Doctors get paid exclusively for office visits. So, they keep happening, because money. But what would happen if the primary means of communicating with your doctor and care team was online and a message could be sent at any time of any day and you could expect a response within 12 minutes? Or, if needed, you could pick up the phone or jump on a video chat when you had an urgent issue or something needed to be hammered out with a good old-fashioned conversation. Ultimately, what if office visits were only used as a tool of last resort?
Seventy percent of PCP and urgent care visits would be unnecessary. And 80% of visits would be unnecessary if your online PCP could loop in specialists into the conversation.
Here’s what this world would look like:
No “I just spent 2 weeks waiting for this appointment, 1 hour in the waiting room, and $150 just to get referred to someone else?”
No “I’m sick and I have to shlep to the doctor’s office instead of just staying in bed?”
No “I just got a bill with 12 line items for $1,200 and I was only there for 12 minutes.”
No “I need to go to the epicenter of sickness and wait amongst other sick people in a germy waiting room?”
No “what do you mean you can’t stitch me up here in urgent care and I now have to go to the ER and I now owe you how much for telling me this?”
No “this rash just got worse…why can’t I just send my doctor a photo and ask if this is normal or not?”
No “is this a thing and is it important enough to spend time and money on doing anything about it anytime soon?”
No “Google says my headache is a tumor…I’m scared out of my mind and my appointment is a week away.”
No “everytime I visit my PCP, I see some other doctor or maybe even a nurse practitioner.”
No “Blah! I totally forgot to ask her that one question and that was the main reason I made the appointment!”
No “they only spent 7 minutes with me.”
No “the doctor barely even looked at me…they were looking at their computer the whole time.”
No “that doctor interrupted me every 5 seconds and I couldn’t even explain how I was actually feeling.”
No “it’s super embarrassing having to look someone in the eyes and explain what’s happening down there.”
No “Blah!

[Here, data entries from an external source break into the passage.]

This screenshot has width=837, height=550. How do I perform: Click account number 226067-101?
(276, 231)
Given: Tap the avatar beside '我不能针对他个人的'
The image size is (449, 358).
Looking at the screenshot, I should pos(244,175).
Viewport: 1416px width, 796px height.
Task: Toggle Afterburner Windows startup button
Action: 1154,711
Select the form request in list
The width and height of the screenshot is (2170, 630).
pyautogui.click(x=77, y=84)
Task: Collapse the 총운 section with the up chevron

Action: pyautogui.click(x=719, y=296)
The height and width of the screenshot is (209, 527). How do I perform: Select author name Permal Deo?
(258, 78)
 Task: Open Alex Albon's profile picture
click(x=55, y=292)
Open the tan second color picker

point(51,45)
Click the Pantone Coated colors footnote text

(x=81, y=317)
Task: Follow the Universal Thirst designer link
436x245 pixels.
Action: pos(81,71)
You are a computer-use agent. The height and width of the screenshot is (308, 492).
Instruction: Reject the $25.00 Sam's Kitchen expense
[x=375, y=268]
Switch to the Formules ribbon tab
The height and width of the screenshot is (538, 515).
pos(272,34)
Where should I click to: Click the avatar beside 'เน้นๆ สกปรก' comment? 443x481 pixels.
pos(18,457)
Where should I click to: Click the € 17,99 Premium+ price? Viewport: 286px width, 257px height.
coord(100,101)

I was so nerve-wracked and just trying to process things that I totally forgot almost everything the doctor said.”
No “it’s cold and why am I naked under this gown and she didn’t even examine me?”
No “I spent 2 hours traveling back and forth to the office. I can think of plenty of other better things to do than sit in traffic.”
No “If I’m not working, I’m not getting paid and you want me to take an afternoon of work just to go to the doctor?”
No “Gee, that’s a fancy old-school clipboard, Doc. Got any Sports Illustrated from last year too?”
No “This is the third time I’ve been asked by three different people if I have a fever.”
A primarily online relationship with your doctor is a fundamentally new shift in how healthcare works. It’s the future because it’s far more effective at solving problems— it’s far more cost-effective, and it enables deeper, more trusting relationships with your doctors and care team. Because accessibility and close, effective communication, especially in times of need, is the foundation of all relationships.